Tagarchief: 5de generatie

Wat met de Kunst in Latem en Deurle?

In 1992 verscheen van journalist-publicist, Albert-Fernand HAELEMEERSCH, een vulgariserend kunstboek “Verknocht aan het Land in de Leiebocht”. Het werkstuk bevatte het Latemse kunstleven tussen 1890 en 1990 en had zowel oog voor de vermaarde Latemse Groepen als voor hun “erfgenamen”.

Het boek werd met gemengde gevoelens onthaald. Niet zo verwonderlijk, want ook Dr. Piet BOYENS kondigde toen de opvolger aan van het standaardwerk over Sint-Martens-Latem, na Paul HAESAERTS een nieuw licht op de Latemse kunst…

“Verknocht aan het Land in de Leiebocht” kende echter een groot succes. Dit was te danken aan de eenvoudige, journalistieke benadering van het fenomeen Sint-Martens-Latem en zijn kunstenaars en vooral het feit dat talrijke levende kunstenaars toegelicht werden.

━━━━━━━━

JOUW OPDRACHT: Neem de tekst over de kunst in Latem volledig en woord voor woord over. De records zijn afzonderlijk materiaal en staan los van de tekst over de kunst in Latem.

AANGELEVERDE GEGEVENS:
━━━━━━━━

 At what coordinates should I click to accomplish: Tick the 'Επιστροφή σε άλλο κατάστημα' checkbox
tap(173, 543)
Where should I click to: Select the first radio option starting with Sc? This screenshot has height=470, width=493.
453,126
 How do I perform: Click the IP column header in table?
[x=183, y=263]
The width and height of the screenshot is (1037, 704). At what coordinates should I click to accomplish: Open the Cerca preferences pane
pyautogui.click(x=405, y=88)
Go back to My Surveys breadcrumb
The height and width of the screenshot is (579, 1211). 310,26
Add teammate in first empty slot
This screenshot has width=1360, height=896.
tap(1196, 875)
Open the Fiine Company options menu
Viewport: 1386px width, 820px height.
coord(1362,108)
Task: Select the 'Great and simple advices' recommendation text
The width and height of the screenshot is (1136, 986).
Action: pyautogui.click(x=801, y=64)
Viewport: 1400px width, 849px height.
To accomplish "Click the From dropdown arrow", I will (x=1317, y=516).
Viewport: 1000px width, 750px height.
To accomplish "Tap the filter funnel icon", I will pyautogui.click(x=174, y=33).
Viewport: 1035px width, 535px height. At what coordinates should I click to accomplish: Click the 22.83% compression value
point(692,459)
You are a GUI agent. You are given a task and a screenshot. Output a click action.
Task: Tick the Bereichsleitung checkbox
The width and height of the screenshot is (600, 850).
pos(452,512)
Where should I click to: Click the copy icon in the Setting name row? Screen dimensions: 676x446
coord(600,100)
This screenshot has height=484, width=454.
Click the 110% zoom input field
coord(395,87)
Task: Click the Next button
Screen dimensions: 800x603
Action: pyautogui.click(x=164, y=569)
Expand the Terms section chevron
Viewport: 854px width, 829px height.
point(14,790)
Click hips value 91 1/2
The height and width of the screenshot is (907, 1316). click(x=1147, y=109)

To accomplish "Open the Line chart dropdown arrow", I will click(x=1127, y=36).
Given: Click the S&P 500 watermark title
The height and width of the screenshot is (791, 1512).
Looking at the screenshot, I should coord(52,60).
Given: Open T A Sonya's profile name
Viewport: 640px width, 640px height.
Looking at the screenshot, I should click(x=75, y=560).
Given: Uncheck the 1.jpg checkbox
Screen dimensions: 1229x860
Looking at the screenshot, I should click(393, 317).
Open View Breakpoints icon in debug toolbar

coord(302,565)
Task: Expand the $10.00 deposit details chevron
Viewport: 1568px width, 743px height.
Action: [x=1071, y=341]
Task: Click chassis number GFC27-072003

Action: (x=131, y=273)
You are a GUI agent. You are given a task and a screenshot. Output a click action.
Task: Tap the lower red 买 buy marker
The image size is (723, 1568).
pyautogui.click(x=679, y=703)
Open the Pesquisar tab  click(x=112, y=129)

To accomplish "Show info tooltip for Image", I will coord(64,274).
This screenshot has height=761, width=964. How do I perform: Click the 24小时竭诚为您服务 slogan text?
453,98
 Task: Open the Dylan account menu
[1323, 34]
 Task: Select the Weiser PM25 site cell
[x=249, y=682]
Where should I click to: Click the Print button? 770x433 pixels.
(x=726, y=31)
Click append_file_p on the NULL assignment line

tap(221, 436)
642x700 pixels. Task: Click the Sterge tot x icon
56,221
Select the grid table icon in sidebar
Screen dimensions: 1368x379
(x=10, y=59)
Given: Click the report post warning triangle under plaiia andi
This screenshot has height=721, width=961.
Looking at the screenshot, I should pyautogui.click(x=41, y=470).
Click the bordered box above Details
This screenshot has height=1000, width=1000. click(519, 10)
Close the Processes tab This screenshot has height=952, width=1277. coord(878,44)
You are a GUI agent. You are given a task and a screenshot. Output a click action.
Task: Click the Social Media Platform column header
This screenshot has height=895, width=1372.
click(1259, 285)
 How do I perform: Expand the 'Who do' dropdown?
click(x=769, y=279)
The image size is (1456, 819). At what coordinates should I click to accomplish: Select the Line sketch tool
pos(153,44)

━━━━━━━━

ANTWOORD OPDRACHT:
Tagarchief: 5de generatie

Wat met de Kunst in Latem en Deurle?

In 1992 verscheen van journalist-publicist, Albert-Fernand HAELEMEERSCH, een vulgariserend kunstboek “Verknocht aan het Land in de Leiebocht”. Het werkstuk bevatte het Latemse kunstleven tussen 1890 en 1990 en had zowel oog voor de vermaarde Latemse Groepen als voor hun “erfgenamen”.

Het boek werd met gemengde gevoelens onthaald. Niet zo verwonderlijk, want ook Dr. Piet BOYENS kondigde toen de opvolger aan van het standaardwerk over Sint-Martens-Latem, na Paul HAESAERTS een nieuw licht op de Latemse kunst…

“Verknocht aan het Land in de Leiebocht” kende echter een groot succes. Dit was te danken aan de eenvoudige, journalistieke benadering van het fenomeen Sint-Martens-Latem en zijn kunstenaars en vooral het feit dat talrijke levende kunstenaars toegelicht werden.